The illustrative quantitative analysis sub-module 60 is also configured with an MR spectroscopy ratioing sub-module 66 that computes clinically informative MR spectrum peak ratios. For example, the ratio of choline-plus-creatine-to-citrate peak area ratio in an MR spectrum can be probative of prostate cancer. Another example is the choline-to-creatine peak area ratio which can also be probative of prostate cancer. The MR spectroscopy ratioing sub-module 66 computes one or more such ratios aggregated over each partition, so as to provide an MR spectral peak ratio metric for each partition. For example, the maximum peak ratio, or average peak ratio, or other aggregation may be computed by the sub-module 66 for each partition. The illustrative quantitative analysis sub-module 60 is also configured with a multi-session trends analysis sub-module 68 that computes clinically informative trends for multiple imaging sessions. For example, one imaging session may be conducted prior to initiation of a prostate cancer treatment so as to acquire a set of "before" images, and another imaging sesson may be conducted after the prostate cancer treatment so as to acquire a set of "after" images. One or more quantitative analyses are performed on each set of images, and the values are compared by subtraction (for example, SUVafter-SUVbefore) in order to provide a quantitative assessment measure for assessing the effectiveness of the prostate cancer treatment. While SUV is mentioned by way of example, the multi-session trends analysis sub-module 68 can, in general, provide such a quantitative assessment measure for assessing the effectiveness of the prostate cancer treatment based on any image metric (e.g., SUV, MR spectroscopy peak ratios, radiotracer transient parameter obtained by kinetic analysis, or so forth).

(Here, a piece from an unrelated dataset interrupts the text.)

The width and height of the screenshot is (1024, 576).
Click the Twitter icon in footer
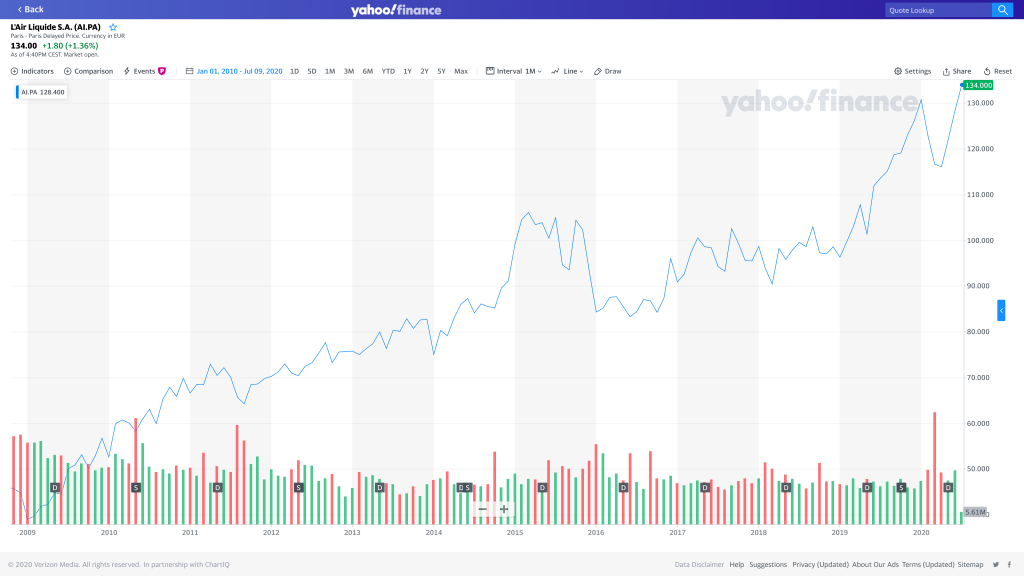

The sub-modules 62, 64, 66, 68 are illustrative examples, and it is contemplated for the quantitative analysis sub-module 60 to include other quantitative image analysis capabilities which are compatible with the available imaging modalities and which are probative for prostate cancer detection, staging, and/or treatment assessment.

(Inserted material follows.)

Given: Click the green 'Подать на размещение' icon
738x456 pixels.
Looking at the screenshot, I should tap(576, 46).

With continuing reference to FIGURE 2, the prostate cancer workflow module 30 optionally receives further information, such as non-imaging results 70 (e.g., PSA level from a hemotology laboratory, sextant histopathology results, or so forth) and/or similar case histories obtained by querying a comparative patients database 72. Optionally, a correlations sub-module 74 compares or correlates the quantitative imaging result or results obtained from PET images, MR images, SPECT images, or other images with the non-imaging results 70, or compares or correlates the quantitative imaging result or results with imaging results recorded in similar case histories retrieved from the patients database 72. For example, correlation of sextant-partitioned SUV results and histopathology results may entail identifying and associating the corresponding sextant partitions used in the sextant-partitioned SUV analysis and in the histopathology. Correlation of multi-session trends analysis may entail identifying and associating imaging and non-imaging quantitative treatment assessment measures generated by corresponding "before" and "after" data. Correlation with case histories of the comparative patients database 72 may, by way of example, entail querying the patients database 72 using the imaging results generated by the quantitative analysis sub-module 60 as query parameters (for example, to retrieve a set of case histories that record the most similar SUV and MR spectral peak ratios). The query may also include non-imaging results such as PSA level.

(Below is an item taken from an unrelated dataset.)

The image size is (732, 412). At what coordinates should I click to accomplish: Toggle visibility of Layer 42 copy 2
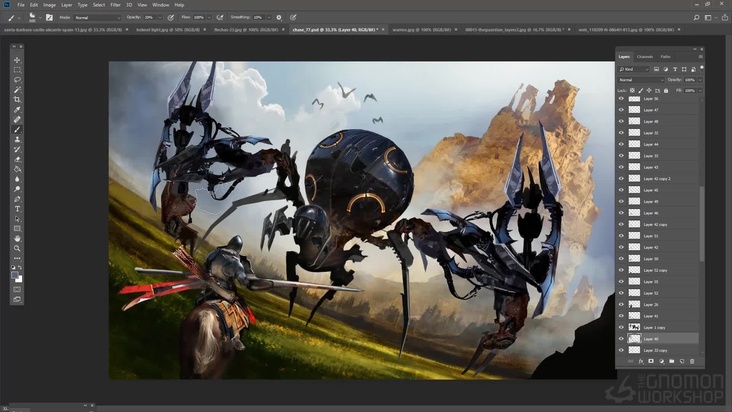[621, 178]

A report generator sub-module 76 formats the information provided by the quantitative analysis sub-module 60 and the correlations sub-module 74 into a human-readable report that is displayed on the user interface display 36, or printed by a printer or other marking engine, or communicated to the patient's physician via email or another transmission pathway, or otherwise utilized. As used herein, the term "report" denotes any human readable representation of the quantitative imaging result (and optionally other results such as nonimaging results, correlative results, ROC analysis, or so forth) displayed on the display 36, or printed on paper by a printer, or otherwise rendered in human-readable form. The report may optionally include information such as patient identification, patient characteristics (e.g., age, gender, medical diagnosis, or so forth), report generation date, or so forth.
In some embodiments, the report generator sub-module 76 receives the one or more of the non-imaging results 70 directly (that is, without correlation with imaging results) for inclusion in the report. For example, the PSA level is not a sextant-based analysis - in other words, the PSA level is a single number for the patient, and is not associated with any particular prostate organ sextant partition. Accordingly, the PSA level may be inputted to the report generator sub-module 76 and included in the report without correlation. (On the other hand, if PSA level was measured before and after a prostate cancer treatment, then it may be useful for the correlations sub-module 74 to correlate the "before" and "after" PSA levels with the "before" and "after" SUV levels or with other "before" and "after" image results).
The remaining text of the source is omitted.